When ICANN implemented the Uniform Domain Name Dispute Resolution Policy (UDRP) in 1999 the number of registered domain names were in the low eight digits. Registered domain names passed the first million in 1997. Today, they are in the first third of nine digits, and continuing to grow. In its newly released publication gTLD Marketplace Health Index (Beta) (July 21, 2016) ICANN offers through a couple dozen metrics a picture of the multiple parts that corporately go into making a healthy marketplace. It’s “Beta” because the Health Index s a work in progress. There are more metrics to come; it leaves  for further study a list of other issues, equally important to marketplace health that are currently under review including the effectiveness of rights-protection mechanisms for trademark owners (RPMs) some of which date to the implementation of the Uniform Domain Name Dispute Resolution Policy (UDRP) in 1999.

To answer to these metric resistant questions ICANN has also commenced a review of the RPMs, first as it relates to new gTLDS, including the Post-Delegation Dispute Resolution Procedures (PDDRPs), the Uniform Rapid Suspension System (URS); and the Trademark Clearinghouse (TMCH) (phase 1), followed by a review of the UDRP (phase 2) (Doug Isenberg published a lucid overview on this site, April 27, 2016, and Philip S. Corwin provided some institutional context in an earlier Post, March 15, 2016).

I’d like to connect these two important initiatives, the Health Index and RPMs review to draw an initial observation which is signaled in the title, namely relative constancy of abusive registrations despite the astronomical increases in the number of domain names. Would it not have been more intuitive that increases in opportunity would lead to more squatting of rights’ holders?

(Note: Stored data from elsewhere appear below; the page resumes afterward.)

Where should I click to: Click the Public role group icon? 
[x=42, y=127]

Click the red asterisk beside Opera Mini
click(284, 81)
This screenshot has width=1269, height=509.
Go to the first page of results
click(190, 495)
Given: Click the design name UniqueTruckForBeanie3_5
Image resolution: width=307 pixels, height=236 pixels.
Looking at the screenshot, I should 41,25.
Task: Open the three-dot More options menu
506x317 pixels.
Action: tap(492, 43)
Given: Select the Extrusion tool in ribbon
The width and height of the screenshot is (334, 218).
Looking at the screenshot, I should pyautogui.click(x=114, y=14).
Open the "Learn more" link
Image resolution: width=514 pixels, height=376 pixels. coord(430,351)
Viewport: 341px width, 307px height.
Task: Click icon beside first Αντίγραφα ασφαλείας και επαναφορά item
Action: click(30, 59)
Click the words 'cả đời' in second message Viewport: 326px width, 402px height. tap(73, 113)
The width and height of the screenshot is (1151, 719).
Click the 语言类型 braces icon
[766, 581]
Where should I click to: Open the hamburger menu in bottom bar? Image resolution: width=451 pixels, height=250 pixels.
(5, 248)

The “protection mechanisms” in issue concern trademark rights. Mr. Isenberg lists a number of possible refinements to the UDRP that are likely to be vigorously opposed when the discussion reaches phase 2. (I won’t comment on phase 1 except to note that competing constituencies are expressing strong opposing views that will undoubtedly grow as the participants get into phase 2). The UDRP was implemented to provide a quick and efficient remedy to trademark owners against abusive registration of domain names. The question is, is it doing the job? Or, does it need retooling in some way?

The past 16 years has not only seen extraordinary growth and diversity of domain names (as illustrated through ICANN’s metrics), but in parallel there is also the development of a robust secondary market and business interests barely nascent in 1999. Domain name holders naturally have a stake in this review of RPMs not only because they have rights too, but a good (not a high) percentage of complaints lack merit, and a high percentage of those that lack merit are abusive in their own way. This necessarily creates tensions, relieved I think by a balancing of parties’ respective rights. It is notable that an infinitesimally small number of UDRP awards are challenged in courts of competent jurisdiction; and of those that are challenged, an infinitesimally small number are “reversed.”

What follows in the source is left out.